Background Information on the State of the Volunteer Fire Service
The volunteer fire service nationwide faces significant challenges in overcoming a basic and growing lack of both human and financial resources. For many years, volunteer fire companies across the country and in Pennsylvania functioned independently and were relatively stable both operationally and financially. This has changed dramatically over the past 20 years as fire companies and other emergency service providers face mounting challenges and service demands.
Volunteer participation in the fire service is a strong tradition in Pennsylvania, and the Commonwealth's overwhelming reliance on volunteer fire services is a distinctive characteristic of the state's emergency services network. Volunteer firefighters, along with other local emergency responders, are the community's first line of response when a serious event occurs.
In addition to traditional fire protection and suppression functions, the role of Pennsylvania's volunteer fire service has expanded to include such activities as vehicle, water, and trench rescue; hazard management; emergency medical service; response to weather-related emergencies; industrial and agricultural accidents; and hazardous material events. Pennsylvania volunteers are also being called upon to meet the new expectations and challenges of the 21st century, including homeland security preparedness and the threats posed by weapons of mass destruction and biological incidents.
Based on the records maintained by the Office of the State Fire Commissioner, Pennsylvania currently has a total of 2,448 fire companies/departments. This includes 2,354 all-volunteer companies, 22 career (paid) departments, and 72 "combination" paid/volunteer companies.

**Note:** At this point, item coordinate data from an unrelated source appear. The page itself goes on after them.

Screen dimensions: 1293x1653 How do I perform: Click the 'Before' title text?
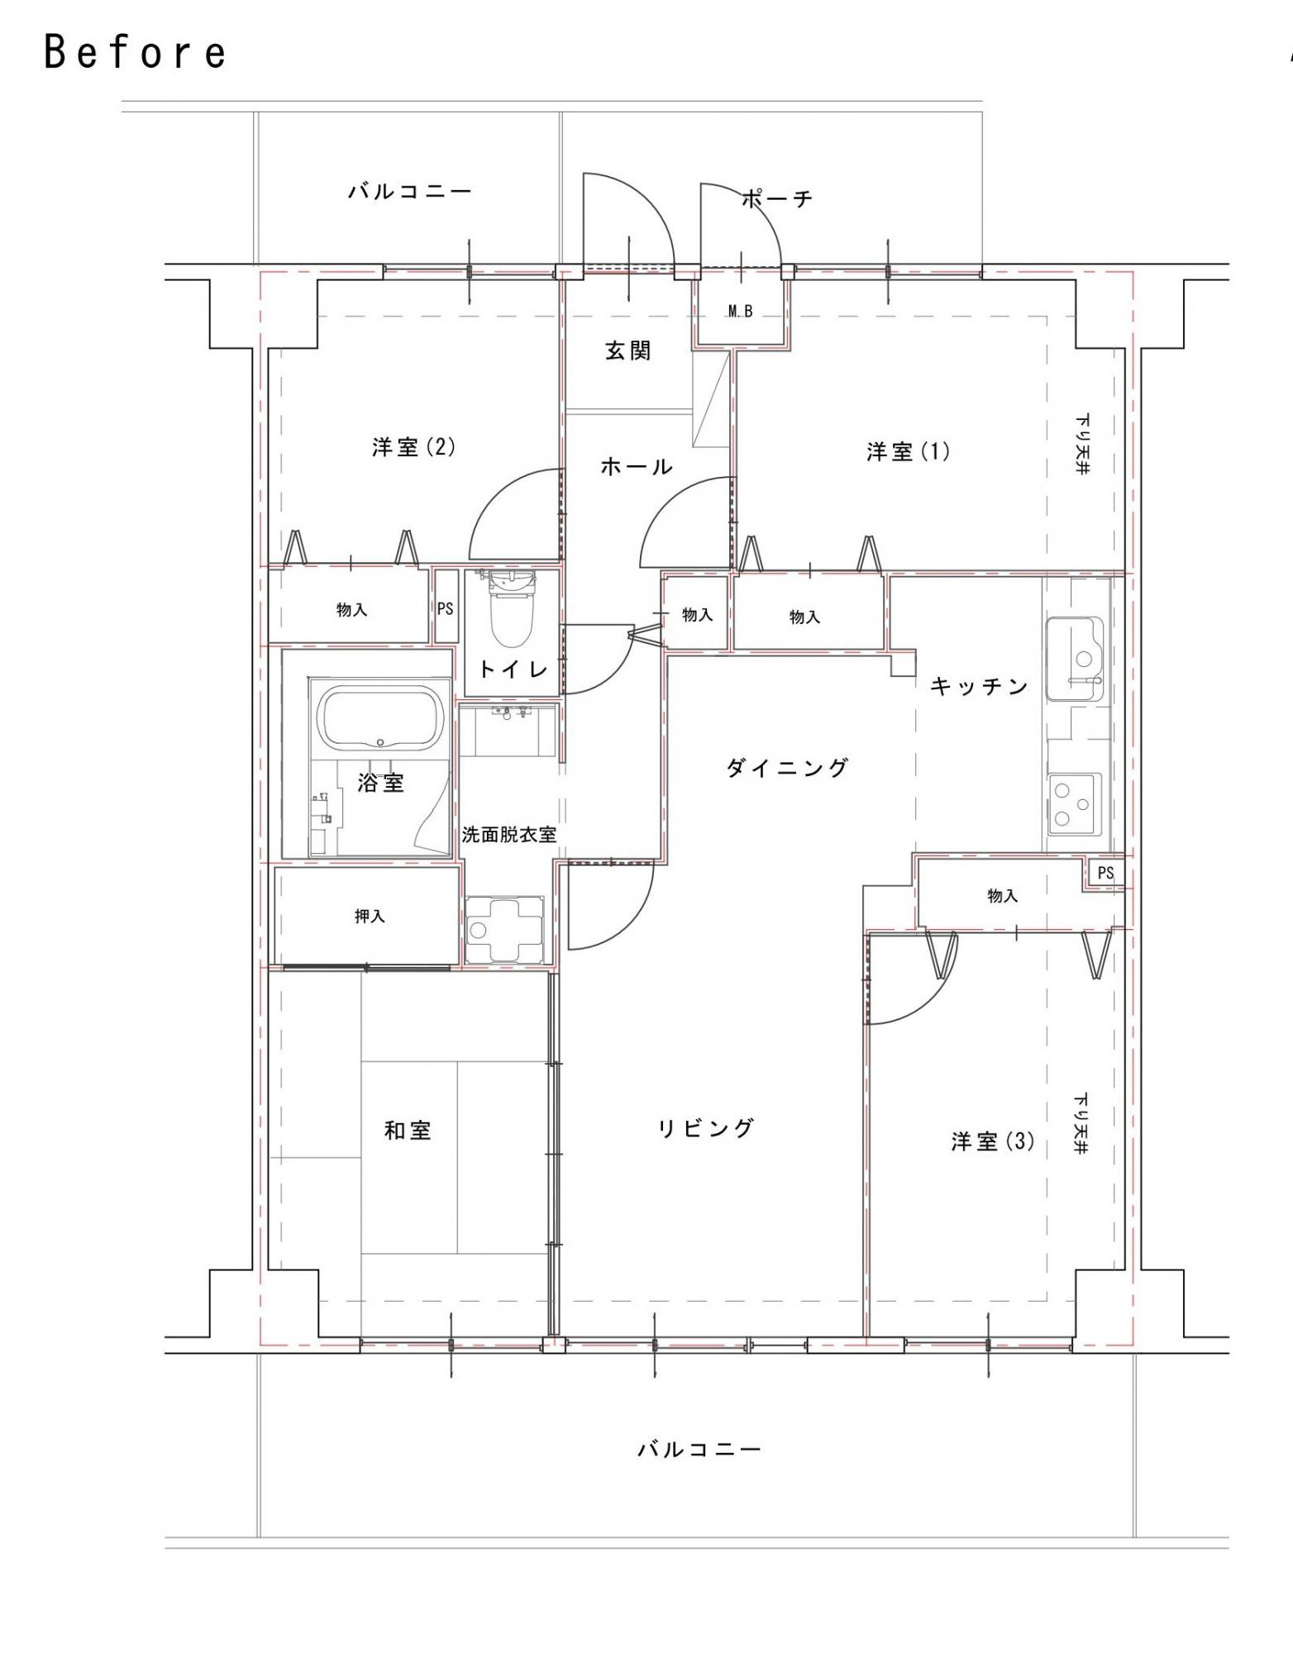[x=135, y=52]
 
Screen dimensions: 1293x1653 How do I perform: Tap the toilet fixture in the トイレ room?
[x=513, y=609]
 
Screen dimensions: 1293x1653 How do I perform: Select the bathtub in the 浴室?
[x=379, y=717]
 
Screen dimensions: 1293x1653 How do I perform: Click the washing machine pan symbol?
[x=504, y=930]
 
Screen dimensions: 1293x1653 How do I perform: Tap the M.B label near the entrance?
[x=740, y=312]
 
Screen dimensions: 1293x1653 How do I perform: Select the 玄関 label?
[x=628, y=350]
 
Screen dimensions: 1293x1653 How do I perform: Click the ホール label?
[x=636, y=467]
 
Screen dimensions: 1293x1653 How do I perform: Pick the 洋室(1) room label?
[x=908, y=451]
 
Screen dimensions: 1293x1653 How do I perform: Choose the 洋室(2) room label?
[x=413, y=447]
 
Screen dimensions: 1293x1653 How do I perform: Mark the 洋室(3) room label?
[x=992, y=1141]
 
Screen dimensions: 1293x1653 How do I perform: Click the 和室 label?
[x=408, y=1130]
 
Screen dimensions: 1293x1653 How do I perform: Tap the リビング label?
[x=706, y=1128]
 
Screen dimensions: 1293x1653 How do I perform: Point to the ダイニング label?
[x=787, y=768]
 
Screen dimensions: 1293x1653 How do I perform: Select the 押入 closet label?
[x=370, y=917]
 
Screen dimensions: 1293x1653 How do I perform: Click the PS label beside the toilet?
[x=445, y=609]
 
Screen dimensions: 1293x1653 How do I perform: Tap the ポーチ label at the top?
[x=777, y=198]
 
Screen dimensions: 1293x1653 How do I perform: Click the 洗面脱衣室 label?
[x=508, y=835]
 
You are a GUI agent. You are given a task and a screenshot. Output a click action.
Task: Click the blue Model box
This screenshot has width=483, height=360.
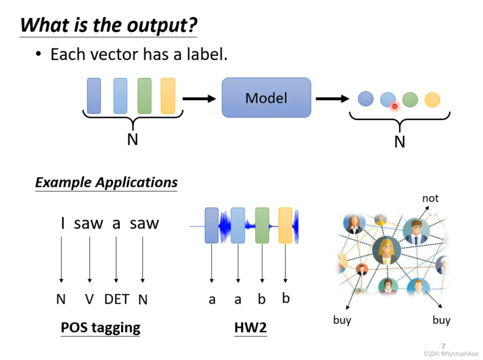point(266,98)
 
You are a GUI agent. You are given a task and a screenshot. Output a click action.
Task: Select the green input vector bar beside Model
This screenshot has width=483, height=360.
point(145,96)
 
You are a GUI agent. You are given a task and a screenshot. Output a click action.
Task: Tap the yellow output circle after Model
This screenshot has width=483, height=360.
point(432,100)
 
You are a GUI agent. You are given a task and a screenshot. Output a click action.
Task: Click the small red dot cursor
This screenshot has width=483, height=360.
point(395,106)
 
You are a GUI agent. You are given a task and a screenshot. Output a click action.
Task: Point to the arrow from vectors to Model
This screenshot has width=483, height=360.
point(199,99)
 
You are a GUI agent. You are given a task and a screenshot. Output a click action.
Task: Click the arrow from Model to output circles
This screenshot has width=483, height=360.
point(332,99)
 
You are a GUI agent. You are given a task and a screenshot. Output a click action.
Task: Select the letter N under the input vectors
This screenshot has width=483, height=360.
point(133,139)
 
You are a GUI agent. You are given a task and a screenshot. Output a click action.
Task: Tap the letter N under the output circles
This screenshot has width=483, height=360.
point(400,142)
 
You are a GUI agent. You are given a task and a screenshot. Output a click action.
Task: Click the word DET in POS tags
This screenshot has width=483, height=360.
point(117,299)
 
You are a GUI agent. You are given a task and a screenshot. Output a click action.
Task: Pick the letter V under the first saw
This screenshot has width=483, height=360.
point(89,299)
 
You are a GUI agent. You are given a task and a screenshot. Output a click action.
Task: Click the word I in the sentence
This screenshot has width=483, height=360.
point(63,223)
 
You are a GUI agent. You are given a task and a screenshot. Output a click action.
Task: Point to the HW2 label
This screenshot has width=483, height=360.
point(250,327)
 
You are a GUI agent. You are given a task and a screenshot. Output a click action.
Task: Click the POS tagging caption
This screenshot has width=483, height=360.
point(100,328)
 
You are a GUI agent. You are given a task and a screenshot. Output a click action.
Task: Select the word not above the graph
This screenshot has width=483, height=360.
point(430,198)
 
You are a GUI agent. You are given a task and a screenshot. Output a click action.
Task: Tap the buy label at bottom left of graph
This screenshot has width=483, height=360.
point(342,320)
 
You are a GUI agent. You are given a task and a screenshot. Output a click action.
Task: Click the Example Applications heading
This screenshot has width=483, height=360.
point(106,183)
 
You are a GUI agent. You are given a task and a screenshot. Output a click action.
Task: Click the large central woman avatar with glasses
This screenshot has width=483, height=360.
point(387,250)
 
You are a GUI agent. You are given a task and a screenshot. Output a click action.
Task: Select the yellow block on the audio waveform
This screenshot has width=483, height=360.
point(285,225)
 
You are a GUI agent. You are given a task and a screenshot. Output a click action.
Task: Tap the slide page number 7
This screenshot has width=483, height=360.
point(443,346)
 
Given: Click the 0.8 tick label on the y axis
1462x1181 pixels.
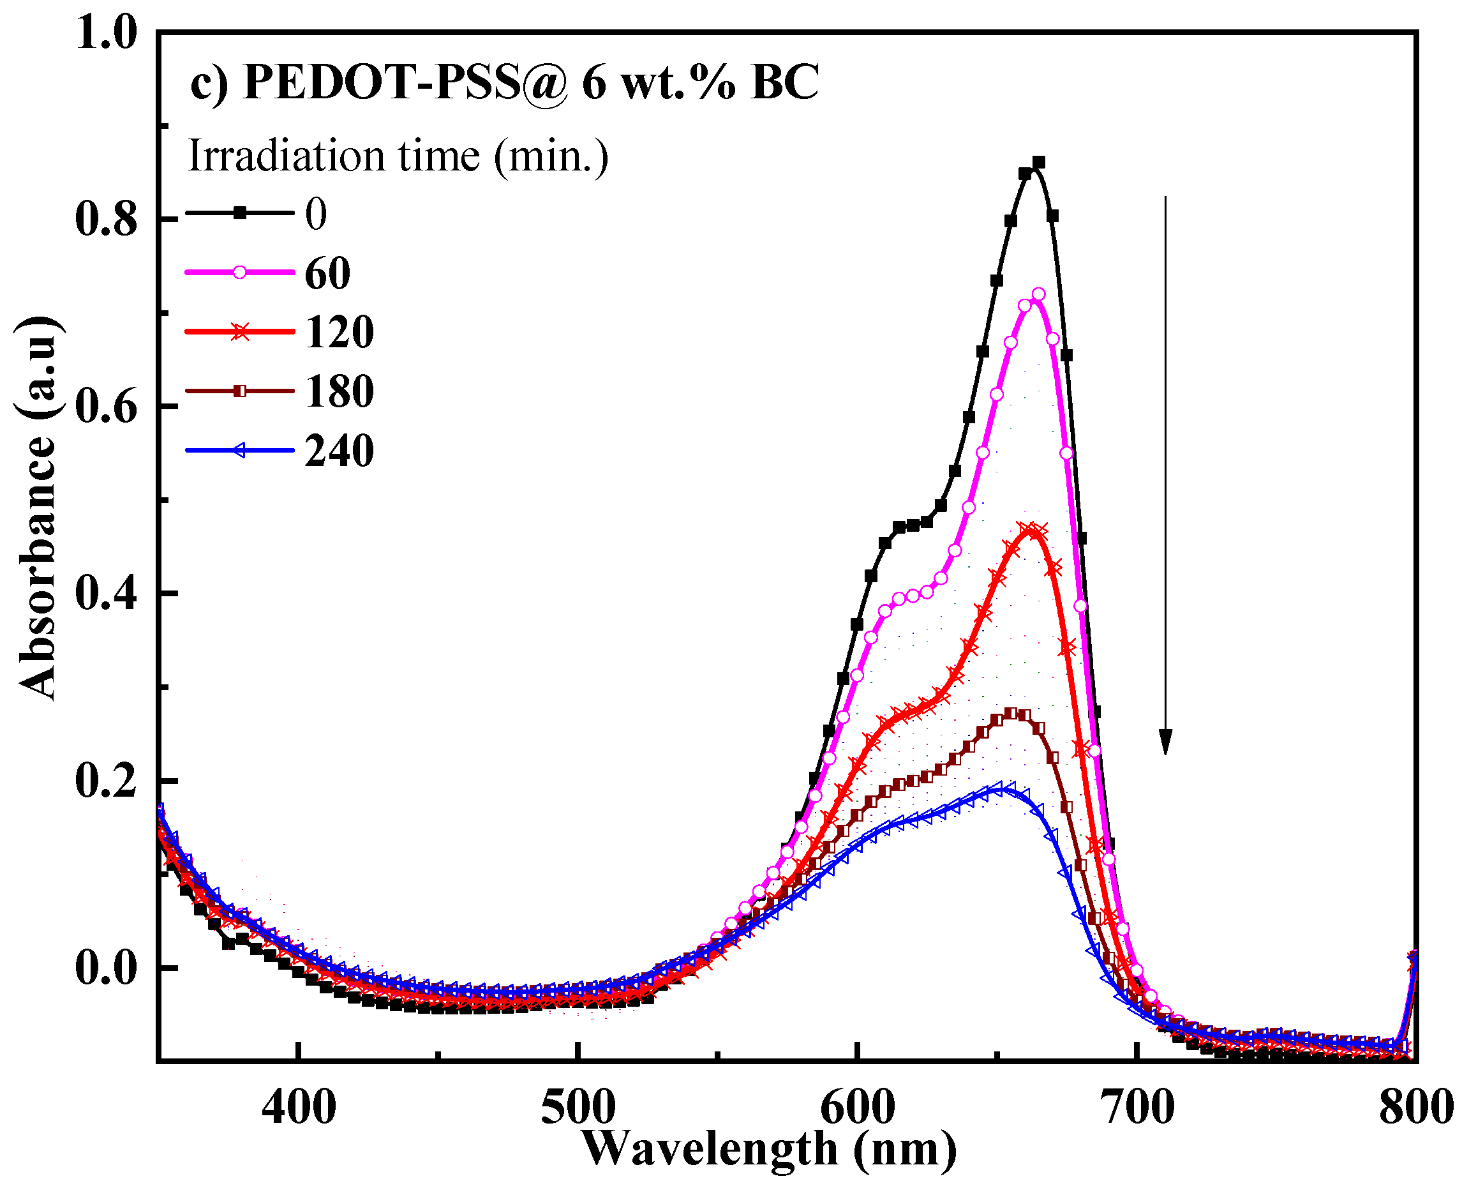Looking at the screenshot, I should click(x=106, y=220).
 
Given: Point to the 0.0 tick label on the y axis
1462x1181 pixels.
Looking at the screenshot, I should click(x=106, y=968).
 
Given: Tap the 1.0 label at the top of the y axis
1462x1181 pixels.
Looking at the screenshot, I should click(x=106, y=33).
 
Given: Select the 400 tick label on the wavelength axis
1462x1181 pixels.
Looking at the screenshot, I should click(x=299, y=1107).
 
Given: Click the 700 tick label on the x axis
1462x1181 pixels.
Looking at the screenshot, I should click(x=1137, y=1107).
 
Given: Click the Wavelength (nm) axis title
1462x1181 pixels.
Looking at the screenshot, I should click(x=769, y=1148).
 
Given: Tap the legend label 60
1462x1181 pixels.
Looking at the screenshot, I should click(x=327, y=273).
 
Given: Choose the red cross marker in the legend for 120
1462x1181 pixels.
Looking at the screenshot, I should click(x=239, y=332).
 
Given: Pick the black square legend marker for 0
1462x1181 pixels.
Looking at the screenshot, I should click(x=239, y=213).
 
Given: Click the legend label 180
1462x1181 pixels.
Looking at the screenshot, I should click(x=339, y=391).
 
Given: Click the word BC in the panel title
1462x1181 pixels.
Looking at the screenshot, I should click(x=785, y=83).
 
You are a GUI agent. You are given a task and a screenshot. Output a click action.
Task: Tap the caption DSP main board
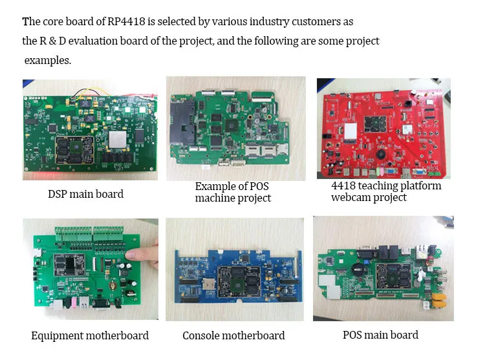85,193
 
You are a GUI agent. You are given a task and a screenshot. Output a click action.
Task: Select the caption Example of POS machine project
233,192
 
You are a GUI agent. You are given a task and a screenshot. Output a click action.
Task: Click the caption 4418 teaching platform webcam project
386,191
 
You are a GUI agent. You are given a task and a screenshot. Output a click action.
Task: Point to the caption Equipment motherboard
90,335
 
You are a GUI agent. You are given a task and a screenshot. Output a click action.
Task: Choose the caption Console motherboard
233,335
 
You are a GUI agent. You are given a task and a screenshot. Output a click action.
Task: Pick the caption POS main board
380,335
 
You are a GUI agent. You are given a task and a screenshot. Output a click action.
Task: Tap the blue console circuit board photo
235,270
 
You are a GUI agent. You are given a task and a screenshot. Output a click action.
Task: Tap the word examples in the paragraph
48,60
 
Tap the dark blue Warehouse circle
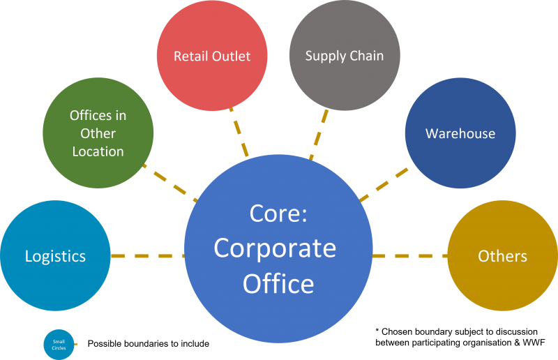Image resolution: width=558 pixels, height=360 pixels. pyautogui.click(x=460, y=133)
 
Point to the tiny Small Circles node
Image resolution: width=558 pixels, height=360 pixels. pyautogui.click(x=59, y=344)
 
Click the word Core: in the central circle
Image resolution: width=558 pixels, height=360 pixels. pyautogui.click(x=278, y=213)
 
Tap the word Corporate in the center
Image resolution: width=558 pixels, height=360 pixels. pyautogui.click(x=275, y=248)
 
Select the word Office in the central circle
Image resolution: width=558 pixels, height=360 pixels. pyautogui.click(x=278, y=284)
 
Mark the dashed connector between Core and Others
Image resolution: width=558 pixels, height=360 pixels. pyautogui.click(x=409, y=256)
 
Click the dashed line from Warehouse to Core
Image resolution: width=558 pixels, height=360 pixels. pyautogui.click(x=384, y=184)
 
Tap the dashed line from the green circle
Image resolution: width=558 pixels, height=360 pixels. pyautogui.click(x=169, y=181)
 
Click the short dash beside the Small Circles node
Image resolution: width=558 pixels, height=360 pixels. pyautogui.click(x=76, y=344)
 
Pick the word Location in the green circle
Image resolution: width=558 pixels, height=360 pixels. pyautogui.click(x=98, y=151)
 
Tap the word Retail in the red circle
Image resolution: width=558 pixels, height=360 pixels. pyautogui.click(x=189, y=56)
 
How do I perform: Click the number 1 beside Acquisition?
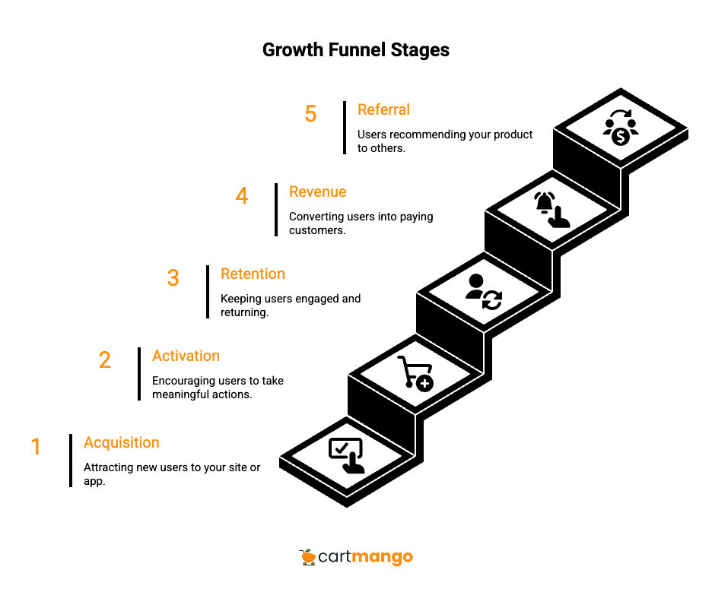point(36,446)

Pennsylvania is home to 12% of the nation's 20,000 all-volunteer fire companies which is more than any other state. Two factors account for the large number of volunteer fire companies operating in Pennsylvania. First, Pennsylvania has a long history of volunteer fire service, reportedly being the home of the nation's first volunteer fire company started in Philadelphia around 1736. Second, the highly decentralized nature of Pennsylvania's local government structure, which includes more than 2,500 governmental units, has encouraged a corresponding proliferation of volunteer fire companies.
Approximately 72,000 volunteer firefighters actively staff these companies, and many other volunteer fire company members serve in other capacities (e.g., doing fund-raising, station maintenance, and administrative duties). The volunteer nature of these services has been referred to as the best public service bargain for taxpayers and local governments ever devised. One recent study by the Pennsylvania Fire and Emergency Services Institute estimated that volunteer fire companies produce tax savings of about $6 billion a year for Pennsylvania state and local governments.
The following two points briefly summarizes the most significant problem areas and challenges currently facing the state's volunteer fire companies.
Pennsylvania is experiencing significant losses in the number of citizens who are willing to volunteer to provide fire, rescue, and emergency medical services.
Rising operating costs and fundraising demands are placing serious strains on the state's volunteer fire companies.